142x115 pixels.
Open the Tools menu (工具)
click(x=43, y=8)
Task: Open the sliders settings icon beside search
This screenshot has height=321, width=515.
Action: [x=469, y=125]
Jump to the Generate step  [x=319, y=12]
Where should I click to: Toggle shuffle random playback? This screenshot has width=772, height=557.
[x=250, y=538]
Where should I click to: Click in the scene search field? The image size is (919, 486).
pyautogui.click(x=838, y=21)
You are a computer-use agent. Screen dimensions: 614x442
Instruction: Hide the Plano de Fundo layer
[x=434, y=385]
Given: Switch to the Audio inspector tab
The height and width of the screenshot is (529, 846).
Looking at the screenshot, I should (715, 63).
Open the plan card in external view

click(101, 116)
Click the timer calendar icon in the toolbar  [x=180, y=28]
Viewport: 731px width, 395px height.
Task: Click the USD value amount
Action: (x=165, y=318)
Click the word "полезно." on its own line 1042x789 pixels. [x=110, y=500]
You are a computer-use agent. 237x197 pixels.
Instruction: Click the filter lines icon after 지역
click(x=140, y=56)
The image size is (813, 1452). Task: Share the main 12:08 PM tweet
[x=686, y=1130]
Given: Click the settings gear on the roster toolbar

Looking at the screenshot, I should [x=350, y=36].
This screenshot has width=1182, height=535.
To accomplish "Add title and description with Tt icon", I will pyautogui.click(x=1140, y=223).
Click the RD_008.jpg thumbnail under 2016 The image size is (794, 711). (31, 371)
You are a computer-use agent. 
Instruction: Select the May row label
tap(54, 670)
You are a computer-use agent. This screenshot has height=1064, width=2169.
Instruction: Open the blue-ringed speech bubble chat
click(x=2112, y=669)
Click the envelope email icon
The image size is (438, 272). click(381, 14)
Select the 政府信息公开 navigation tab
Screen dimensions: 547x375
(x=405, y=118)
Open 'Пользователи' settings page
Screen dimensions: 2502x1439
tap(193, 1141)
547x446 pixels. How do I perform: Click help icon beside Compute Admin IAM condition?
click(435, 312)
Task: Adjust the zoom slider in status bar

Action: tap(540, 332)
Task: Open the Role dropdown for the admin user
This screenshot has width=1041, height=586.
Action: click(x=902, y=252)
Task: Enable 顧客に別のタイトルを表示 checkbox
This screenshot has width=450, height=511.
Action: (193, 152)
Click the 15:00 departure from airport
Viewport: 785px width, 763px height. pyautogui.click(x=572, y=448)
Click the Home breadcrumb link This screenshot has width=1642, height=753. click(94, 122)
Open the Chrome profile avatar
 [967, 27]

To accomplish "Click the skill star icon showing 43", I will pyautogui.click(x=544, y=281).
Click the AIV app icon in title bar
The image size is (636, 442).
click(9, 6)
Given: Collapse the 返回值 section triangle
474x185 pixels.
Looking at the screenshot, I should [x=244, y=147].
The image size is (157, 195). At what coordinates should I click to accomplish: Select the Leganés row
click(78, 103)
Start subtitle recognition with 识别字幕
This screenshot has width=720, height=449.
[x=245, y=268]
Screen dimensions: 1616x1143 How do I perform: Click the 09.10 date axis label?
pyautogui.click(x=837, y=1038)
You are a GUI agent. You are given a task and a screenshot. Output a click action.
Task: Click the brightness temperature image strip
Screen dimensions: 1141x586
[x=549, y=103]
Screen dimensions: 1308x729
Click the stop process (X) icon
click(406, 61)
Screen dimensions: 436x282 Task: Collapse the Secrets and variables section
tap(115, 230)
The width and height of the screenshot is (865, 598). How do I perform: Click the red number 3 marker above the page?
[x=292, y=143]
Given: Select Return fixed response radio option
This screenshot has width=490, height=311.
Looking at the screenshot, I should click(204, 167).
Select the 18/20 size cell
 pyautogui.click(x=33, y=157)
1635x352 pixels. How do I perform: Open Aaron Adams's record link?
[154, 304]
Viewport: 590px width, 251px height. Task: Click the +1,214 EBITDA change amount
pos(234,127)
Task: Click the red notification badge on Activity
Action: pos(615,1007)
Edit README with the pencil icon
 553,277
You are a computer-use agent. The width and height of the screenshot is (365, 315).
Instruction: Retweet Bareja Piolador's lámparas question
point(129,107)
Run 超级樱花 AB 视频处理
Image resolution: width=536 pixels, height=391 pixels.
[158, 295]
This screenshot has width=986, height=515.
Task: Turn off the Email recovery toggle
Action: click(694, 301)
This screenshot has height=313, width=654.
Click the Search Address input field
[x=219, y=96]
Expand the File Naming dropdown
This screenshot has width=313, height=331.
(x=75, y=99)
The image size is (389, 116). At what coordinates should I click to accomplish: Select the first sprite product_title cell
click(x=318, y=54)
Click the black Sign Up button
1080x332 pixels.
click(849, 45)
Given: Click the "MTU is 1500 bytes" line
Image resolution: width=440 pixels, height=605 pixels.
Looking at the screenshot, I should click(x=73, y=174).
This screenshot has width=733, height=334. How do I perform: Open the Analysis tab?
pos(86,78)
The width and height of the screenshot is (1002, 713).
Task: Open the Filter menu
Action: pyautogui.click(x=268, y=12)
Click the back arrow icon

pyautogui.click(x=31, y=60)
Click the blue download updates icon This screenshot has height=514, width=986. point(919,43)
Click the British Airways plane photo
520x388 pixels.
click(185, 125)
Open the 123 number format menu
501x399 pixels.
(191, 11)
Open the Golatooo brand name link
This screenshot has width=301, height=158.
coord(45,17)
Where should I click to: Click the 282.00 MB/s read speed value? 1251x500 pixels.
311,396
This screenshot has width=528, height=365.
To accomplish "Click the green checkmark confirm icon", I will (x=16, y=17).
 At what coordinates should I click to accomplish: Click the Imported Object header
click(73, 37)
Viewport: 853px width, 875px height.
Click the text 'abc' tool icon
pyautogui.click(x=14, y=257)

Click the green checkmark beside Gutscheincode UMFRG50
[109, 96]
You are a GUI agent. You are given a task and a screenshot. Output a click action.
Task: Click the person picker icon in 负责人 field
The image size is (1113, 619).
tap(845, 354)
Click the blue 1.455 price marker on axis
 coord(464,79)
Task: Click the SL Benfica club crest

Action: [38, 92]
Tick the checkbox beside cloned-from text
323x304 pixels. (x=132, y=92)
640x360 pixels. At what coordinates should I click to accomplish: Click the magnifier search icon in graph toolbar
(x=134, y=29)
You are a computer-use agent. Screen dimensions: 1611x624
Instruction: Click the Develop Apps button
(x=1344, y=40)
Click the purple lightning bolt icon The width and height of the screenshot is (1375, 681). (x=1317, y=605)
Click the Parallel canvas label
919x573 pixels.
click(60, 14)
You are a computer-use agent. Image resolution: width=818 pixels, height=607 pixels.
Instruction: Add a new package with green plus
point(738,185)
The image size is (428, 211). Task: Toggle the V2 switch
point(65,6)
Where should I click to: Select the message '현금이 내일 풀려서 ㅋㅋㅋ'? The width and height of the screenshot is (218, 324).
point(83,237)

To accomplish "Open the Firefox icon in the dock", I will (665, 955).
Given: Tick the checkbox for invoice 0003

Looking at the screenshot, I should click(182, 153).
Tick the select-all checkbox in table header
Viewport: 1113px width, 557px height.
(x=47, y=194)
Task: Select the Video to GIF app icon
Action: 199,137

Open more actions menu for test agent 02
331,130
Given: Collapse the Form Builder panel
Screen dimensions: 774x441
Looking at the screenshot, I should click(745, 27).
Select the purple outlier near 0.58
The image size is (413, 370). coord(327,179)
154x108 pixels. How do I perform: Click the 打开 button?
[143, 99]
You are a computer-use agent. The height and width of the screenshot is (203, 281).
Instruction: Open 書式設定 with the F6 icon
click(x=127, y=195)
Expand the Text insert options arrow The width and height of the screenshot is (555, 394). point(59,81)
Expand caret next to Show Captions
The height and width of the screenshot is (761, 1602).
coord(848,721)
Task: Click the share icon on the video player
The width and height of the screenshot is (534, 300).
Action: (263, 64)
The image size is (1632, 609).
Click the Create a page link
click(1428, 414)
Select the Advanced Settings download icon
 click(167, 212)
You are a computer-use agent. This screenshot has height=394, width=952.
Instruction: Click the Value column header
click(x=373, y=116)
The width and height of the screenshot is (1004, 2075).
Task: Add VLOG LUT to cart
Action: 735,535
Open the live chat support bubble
________________________________________
WORK REQUEST |
Copy the lines that hold the word "computer". Take them from the records above.

TASK SOLUTION |
You are a computer-use agent. Screen dimensions: 614x442
You are a computer-use agent. 237x197 pixels.
You are a computer-use agent. 
You are a computer-use agent. This screenshot has height=1064, width=2169.
You are a computer-use agent. The width and height of the screenshot is (365, 315).
You are a computer-use agent. Screen dimensions: 1611x624
You are a computer-use agent. Image resolution: width=818 pixels, height=607 pixels.
You are a computer-use agent. The height and width of the screenshot is (203, 281).
You are a computer-use agent. This screenshot has height=394, width=952.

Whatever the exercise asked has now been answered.